(193b) How Does a Deep Neural Network Learn to Approximate Functions? | AIChE

(193b) How Does a Deep Neural Network Learn to Approximate Functions?

Authors 

Sivaram, A. - Presenter, Columbia University
Das, L., Columbia University
Venkatasubramanian, V., Columbia University
Neural networks, particularly deep neural nets, have achieved remarkable success and widespread acknowledgement as an effective tool for addressing classification and function approximation tasks. Their input-output structure and their ability to manipulate feature space towards a given objective make them amenable to a variety of applications such as process control, fault-diagnosis, and materials design.

However, their inherent black-box nature, and hence their inability to provide mechanistic explanations of their recommendations, make them difficult to trust in critical applications. This lack of a clear understanding (if not a theory) of the working of neural networks has led to the criticism that such machine learning techniques are more like alchemy, rather than chemistry, replete with trial-and-error attempts with no insights.

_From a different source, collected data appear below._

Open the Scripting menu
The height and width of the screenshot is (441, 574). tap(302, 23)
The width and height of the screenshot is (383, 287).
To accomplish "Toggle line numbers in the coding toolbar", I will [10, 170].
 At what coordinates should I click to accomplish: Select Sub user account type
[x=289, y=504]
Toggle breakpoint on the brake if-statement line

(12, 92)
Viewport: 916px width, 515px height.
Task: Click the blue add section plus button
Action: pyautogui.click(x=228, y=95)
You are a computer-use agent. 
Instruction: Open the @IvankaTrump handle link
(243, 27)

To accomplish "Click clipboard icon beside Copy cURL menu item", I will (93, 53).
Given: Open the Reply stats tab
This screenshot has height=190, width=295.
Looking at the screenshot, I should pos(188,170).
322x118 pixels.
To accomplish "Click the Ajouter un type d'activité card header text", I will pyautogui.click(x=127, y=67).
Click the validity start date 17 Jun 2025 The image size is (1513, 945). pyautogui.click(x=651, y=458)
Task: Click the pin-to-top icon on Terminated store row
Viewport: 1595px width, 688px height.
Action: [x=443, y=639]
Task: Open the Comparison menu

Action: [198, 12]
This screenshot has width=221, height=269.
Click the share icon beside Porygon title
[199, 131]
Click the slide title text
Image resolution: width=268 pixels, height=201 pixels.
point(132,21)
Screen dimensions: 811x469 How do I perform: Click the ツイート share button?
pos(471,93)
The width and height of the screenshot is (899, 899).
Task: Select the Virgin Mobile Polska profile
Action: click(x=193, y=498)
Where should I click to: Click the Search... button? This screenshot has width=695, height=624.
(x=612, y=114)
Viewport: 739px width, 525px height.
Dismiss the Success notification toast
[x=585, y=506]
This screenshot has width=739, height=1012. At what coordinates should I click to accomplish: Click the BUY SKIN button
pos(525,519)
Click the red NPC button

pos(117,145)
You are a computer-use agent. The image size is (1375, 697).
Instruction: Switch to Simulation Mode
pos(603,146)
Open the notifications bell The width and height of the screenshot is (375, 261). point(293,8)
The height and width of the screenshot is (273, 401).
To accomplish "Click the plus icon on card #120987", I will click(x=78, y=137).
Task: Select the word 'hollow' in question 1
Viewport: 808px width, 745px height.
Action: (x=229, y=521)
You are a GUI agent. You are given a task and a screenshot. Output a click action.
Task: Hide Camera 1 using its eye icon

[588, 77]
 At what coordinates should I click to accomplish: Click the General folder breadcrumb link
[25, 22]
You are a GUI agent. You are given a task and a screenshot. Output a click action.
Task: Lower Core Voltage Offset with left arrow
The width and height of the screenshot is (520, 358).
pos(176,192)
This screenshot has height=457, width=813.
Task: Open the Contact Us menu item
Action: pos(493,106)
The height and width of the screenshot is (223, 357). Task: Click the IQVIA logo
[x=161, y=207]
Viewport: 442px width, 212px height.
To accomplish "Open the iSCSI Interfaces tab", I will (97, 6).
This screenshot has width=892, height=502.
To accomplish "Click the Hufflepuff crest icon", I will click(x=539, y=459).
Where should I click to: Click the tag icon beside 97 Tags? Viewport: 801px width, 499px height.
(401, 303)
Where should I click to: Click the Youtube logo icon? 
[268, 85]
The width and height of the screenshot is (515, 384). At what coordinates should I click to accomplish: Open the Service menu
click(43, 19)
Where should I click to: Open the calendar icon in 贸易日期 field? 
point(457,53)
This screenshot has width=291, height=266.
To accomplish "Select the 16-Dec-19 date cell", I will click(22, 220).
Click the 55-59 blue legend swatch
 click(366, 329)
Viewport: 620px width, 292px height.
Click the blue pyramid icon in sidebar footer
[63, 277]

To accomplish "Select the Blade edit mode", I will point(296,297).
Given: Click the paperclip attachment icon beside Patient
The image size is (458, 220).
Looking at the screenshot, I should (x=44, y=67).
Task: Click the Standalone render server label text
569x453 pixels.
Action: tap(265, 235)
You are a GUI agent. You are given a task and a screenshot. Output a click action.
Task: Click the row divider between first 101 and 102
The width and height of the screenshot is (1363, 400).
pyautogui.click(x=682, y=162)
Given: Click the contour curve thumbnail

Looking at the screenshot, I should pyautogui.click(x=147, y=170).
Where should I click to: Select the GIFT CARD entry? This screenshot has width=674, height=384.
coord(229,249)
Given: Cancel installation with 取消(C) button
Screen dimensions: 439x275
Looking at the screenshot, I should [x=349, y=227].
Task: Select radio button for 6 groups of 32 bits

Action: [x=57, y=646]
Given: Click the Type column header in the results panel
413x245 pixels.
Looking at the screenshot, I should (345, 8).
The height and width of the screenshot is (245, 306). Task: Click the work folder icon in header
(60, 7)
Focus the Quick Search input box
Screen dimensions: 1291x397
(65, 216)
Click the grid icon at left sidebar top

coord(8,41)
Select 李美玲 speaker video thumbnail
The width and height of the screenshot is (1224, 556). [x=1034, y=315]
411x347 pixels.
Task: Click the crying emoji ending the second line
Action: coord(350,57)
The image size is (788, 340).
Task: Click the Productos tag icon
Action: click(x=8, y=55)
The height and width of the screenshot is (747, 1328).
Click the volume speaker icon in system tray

In this paper, we report our progress on a systematic study of how a neural network learns the underlying patterns in input-output data by carefully exploring its features space. We use the Shekel function as a test bed to probe into the functioning of a neural network, node by node and layer by layer. We perform controlled experiments with the number of nodes in a layer and the number of layers in a network to understand what nodes and layers in a network achieve. In other words, we make a systematic effort towards the understanding of how the number of nodes (width) and layers (depth) in a network determine the capabilities of the network in approximating an arbitrary function - i.e., how deep neural networks learn to represent arbitrary functions. Our approach gives us novel and useful insights into the internal workings of a deep neural network, thereby shedding some light into the black box.